The chapter begins with the recounting of and adding to the rumors surrounding HCE. They begin by referring to the nefarious conduct that the three soldiers reported HCE engaged in with respect to the two young women in Phoenix Park: "whatever it was they threed to make out he thried to two in the Fiendish park." With this in mind, it's clear that HCE's reputation is as foul as his clothes. "He's an awful old reppe," one says. "Look at the shirt of him! Look at the dirt of it! He has all my water black on me."
Talk soon turns to the marriage between HCE and ALP. Much like Joyce's own marriage, rumors abound about the legitimacy of their vows: "Was her banns never loosened in Adam and Eve's or were him and her but captain spliced?" In other words, did they receive a proper Catholic wedding (in Adam and Eve's, the church referenced on the book's first page), or were married in a civil service? Regardless, it appears that HCE (represented by the hill of Howth) and ALP (represented by the flowing river Liffey) consider their marriage valid (as did Joyce in regard to his own marriage): "Flowey and Mount on the brink of time makes wishes and fears for a happy isthmass. She can show all her lines, with love, license to play. And if they don't remarry that hook and eye may!"

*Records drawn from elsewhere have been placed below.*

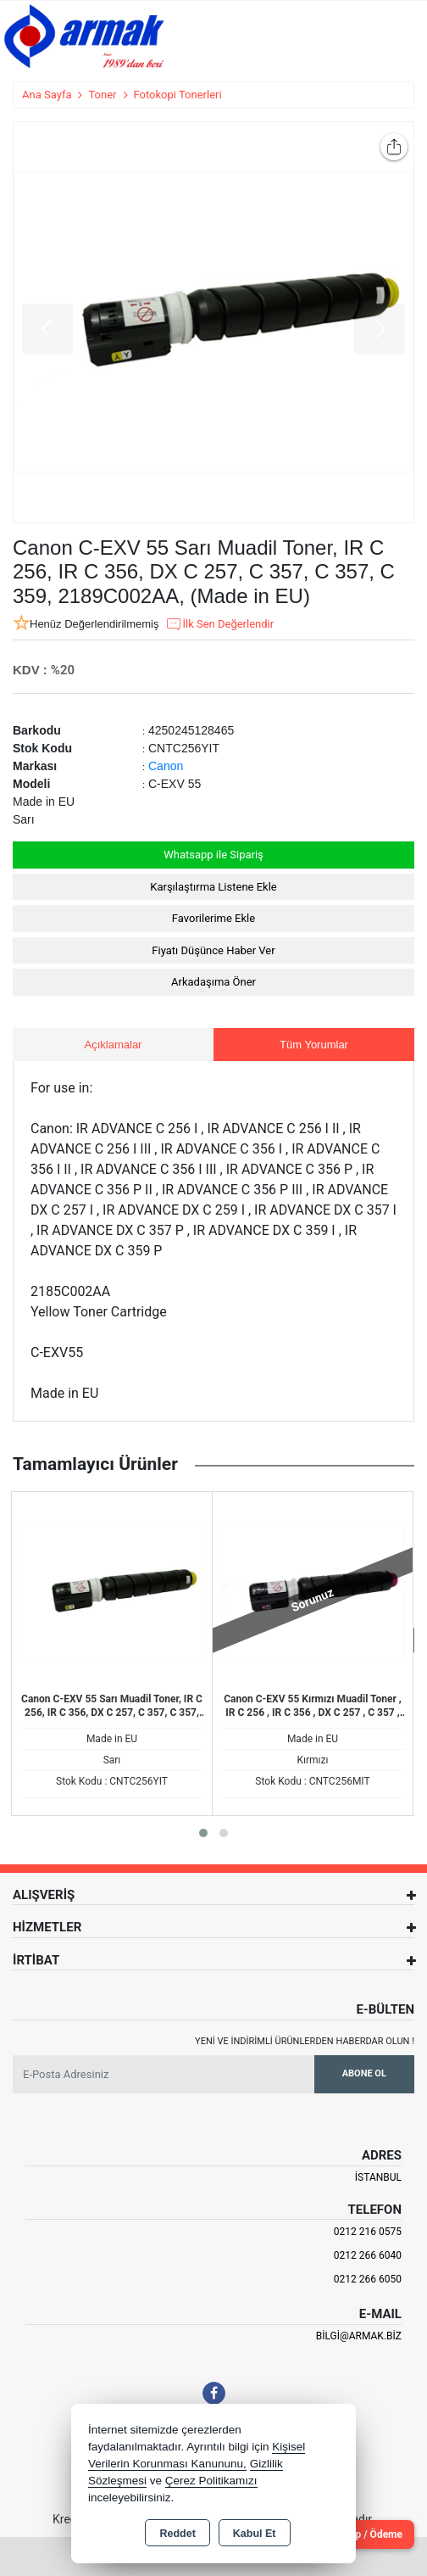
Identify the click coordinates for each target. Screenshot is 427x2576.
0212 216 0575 (368, 2232)
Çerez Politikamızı (211, 2480)
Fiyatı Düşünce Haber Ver (213, 950)
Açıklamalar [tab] (113, 1044)
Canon (165, 766)
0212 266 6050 (368, 2279)
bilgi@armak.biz (359, 2336)
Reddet (177, 2534)
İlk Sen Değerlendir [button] (219, 624)
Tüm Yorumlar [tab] (314, 1044)
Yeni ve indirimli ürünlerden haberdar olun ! (304, 2041)
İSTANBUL (378, 2177)
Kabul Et (254, 2534)
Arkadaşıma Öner (213, 981)
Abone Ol (364, 2073)
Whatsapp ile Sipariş (213, 854)
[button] (203, 1832)
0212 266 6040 (368, 2255)
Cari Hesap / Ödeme (356, 2534)
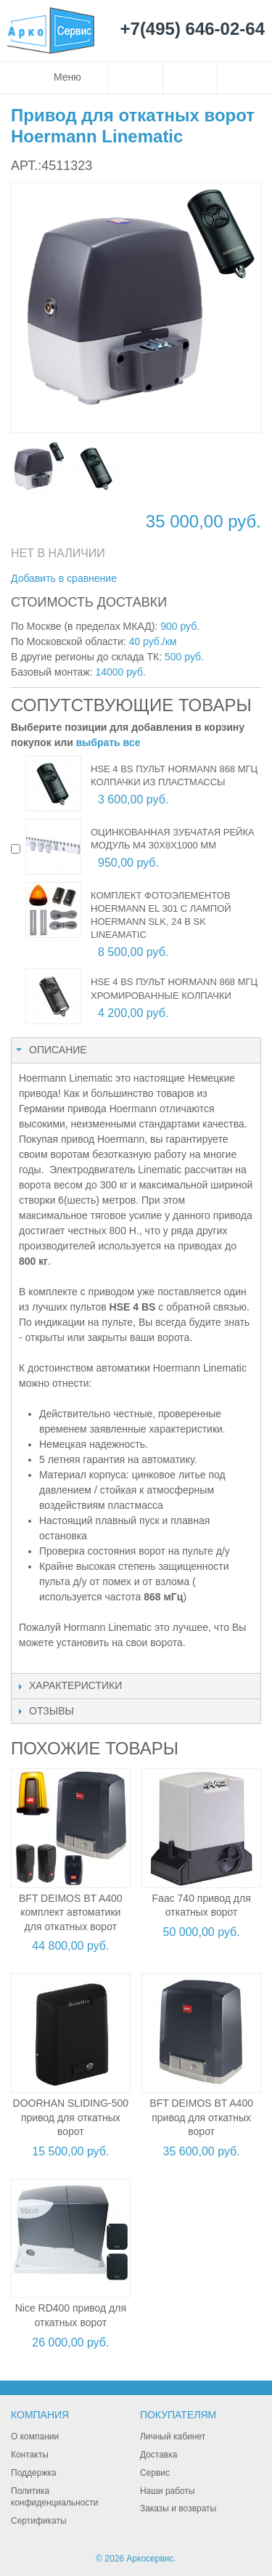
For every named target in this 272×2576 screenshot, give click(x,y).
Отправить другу (147, 579)
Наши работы (167, 2491)
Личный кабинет (172, 2436)
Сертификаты (39, 2521)
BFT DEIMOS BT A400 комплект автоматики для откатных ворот (71, 1912)
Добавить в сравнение (64, 578)
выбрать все (108, 742)
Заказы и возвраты (178, 2508)
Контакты (30, 2455)
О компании (35, 2436)
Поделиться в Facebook (176, 579)
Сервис (155, 2473)
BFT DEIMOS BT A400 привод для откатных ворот (201, 2117)
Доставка (159, 2455)
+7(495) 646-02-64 (192, 29)
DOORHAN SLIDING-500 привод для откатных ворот (70, 2117)
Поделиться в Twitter (205, 579)
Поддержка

The talk also touches on HCE's status as immigrant/invader. It's unclear whether he gained material wealth from ALP after he "raped her home" or whether he's broke, with "[n]ot a grasshoop to ring her, not an antsgrain of ore." Thus, even though one woman says, "I know by heart the places he likes to saale, duddurty devil!" and "I know he well," it seems at this early point in the chapter that neither woman has the full and accurate story of HCE and ALP. Nevertheless, as that same woman says, "But toms will till."